WHAT THE TASK REQUIRES:
Gather, from the data below, each line in which the word "Metalic" occurs.

* * * * * * *

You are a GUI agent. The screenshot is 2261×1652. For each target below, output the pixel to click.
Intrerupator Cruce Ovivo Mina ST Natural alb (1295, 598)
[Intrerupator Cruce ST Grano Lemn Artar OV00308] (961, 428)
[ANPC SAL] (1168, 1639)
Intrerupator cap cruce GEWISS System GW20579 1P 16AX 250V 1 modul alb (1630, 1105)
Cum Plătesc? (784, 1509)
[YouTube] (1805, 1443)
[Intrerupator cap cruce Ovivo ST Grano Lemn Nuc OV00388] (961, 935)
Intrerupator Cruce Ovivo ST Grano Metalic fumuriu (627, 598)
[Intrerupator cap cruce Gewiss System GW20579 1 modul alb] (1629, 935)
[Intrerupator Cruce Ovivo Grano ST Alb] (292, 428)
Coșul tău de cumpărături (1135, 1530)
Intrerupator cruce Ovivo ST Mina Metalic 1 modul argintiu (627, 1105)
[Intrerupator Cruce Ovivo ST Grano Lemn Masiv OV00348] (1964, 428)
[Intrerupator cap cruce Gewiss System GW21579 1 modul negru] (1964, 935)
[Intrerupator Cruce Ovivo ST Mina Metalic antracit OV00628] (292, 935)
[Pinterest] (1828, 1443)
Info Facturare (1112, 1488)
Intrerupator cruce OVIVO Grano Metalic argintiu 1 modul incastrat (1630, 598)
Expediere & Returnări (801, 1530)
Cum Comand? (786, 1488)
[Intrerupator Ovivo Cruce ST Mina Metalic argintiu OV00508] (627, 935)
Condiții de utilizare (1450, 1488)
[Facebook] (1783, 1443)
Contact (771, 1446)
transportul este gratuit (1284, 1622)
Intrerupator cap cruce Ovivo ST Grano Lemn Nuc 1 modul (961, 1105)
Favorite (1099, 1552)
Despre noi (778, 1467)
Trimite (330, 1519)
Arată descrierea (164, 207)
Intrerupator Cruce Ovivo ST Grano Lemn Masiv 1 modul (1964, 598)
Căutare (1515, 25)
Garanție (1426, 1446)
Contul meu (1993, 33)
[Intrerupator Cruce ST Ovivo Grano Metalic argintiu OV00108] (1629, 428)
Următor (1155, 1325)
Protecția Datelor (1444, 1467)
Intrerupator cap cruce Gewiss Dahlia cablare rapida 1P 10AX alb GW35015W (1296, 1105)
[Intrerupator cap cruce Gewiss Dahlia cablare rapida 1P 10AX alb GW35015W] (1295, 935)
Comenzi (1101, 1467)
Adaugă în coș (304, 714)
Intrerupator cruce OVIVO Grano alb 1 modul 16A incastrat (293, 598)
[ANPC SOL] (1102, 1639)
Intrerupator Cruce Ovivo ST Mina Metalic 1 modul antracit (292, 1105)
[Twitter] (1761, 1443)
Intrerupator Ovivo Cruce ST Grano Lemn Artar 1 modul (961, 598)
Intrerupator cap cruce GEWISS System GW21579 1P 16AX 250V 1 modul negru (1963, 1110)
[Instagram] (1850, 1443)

* * * * * * *

EXERCISE OUTPUT:
Intrerupator Cruce Ovivo ST Grano Metalic fumuriu (627, 598)
Intrerupator cruce Ovivo ST Mina Metalic 1 modul argintiu (627, 1105)
[Intrerupator Cruce Ovivo ST Mina Metalic antracit OV00628] (292, 935)
Intrerupator cruce OVIVO Grano Metalic argintiu 1 modul incastrat (1630, 598)
[Intrerupator Ovivo Cruce ST Mina Metalic argintiu OV00508] (627, 935)
[Intrerupator Cruce ST Ovivo Grano Metalic argintiu OV00108] (1629, 428)
Intrerupator Cruce Ovivo ST Mina Metalic 1 modul antracit (292, 1105)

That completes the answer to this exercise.